ABOUT THIS TASK:
For the data below, say how many lines contain "width". Only the number should be given.

RECORD SET:

────────────────

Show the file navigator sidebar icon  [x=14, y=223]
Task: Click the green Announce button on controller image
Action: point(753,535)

────────────────

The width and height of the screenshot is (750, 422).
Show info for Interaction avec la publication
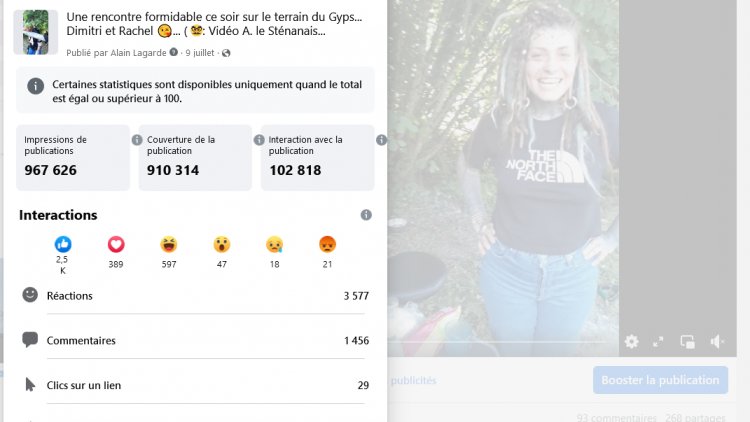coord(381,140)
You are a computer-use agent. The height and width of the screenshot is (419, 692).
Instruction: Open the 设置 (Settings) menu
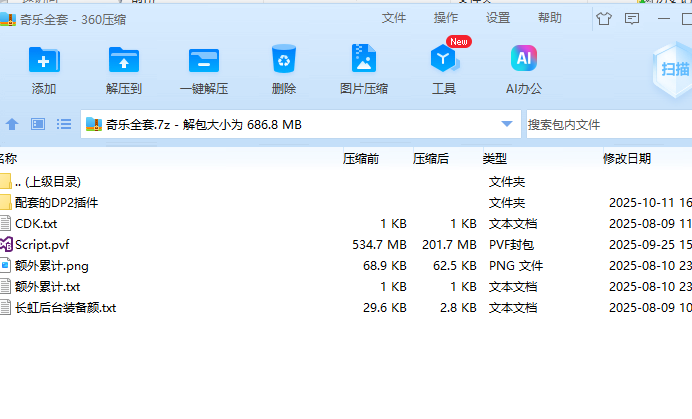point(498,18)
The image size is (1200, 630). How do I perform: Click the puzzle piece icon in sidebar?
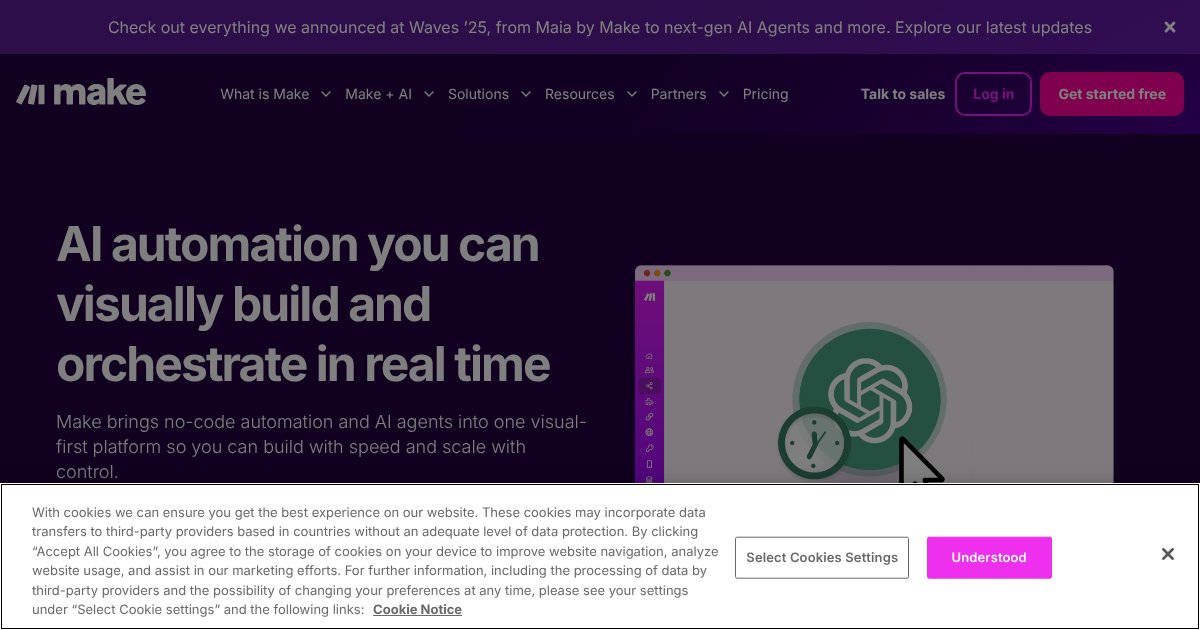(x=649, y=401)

────────────────

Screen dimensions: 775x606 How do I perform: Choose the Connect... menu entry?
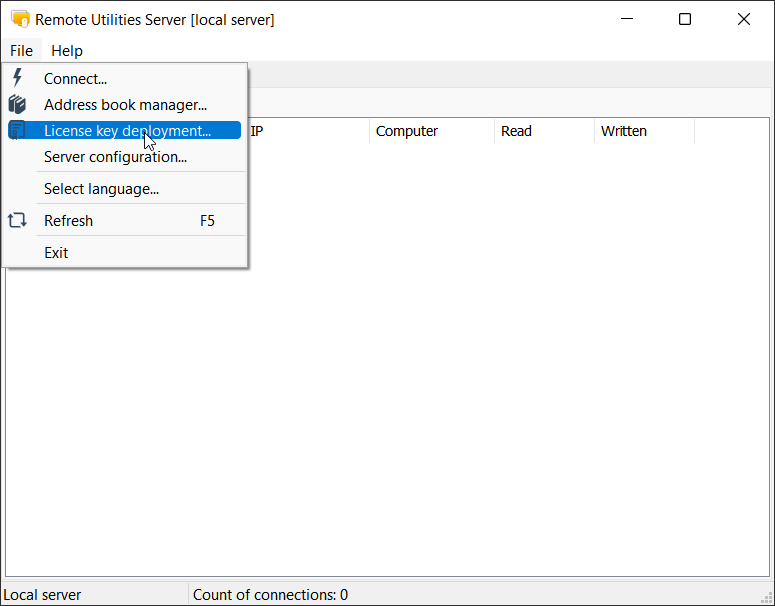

────────────────

YOUR SOLUTION:
2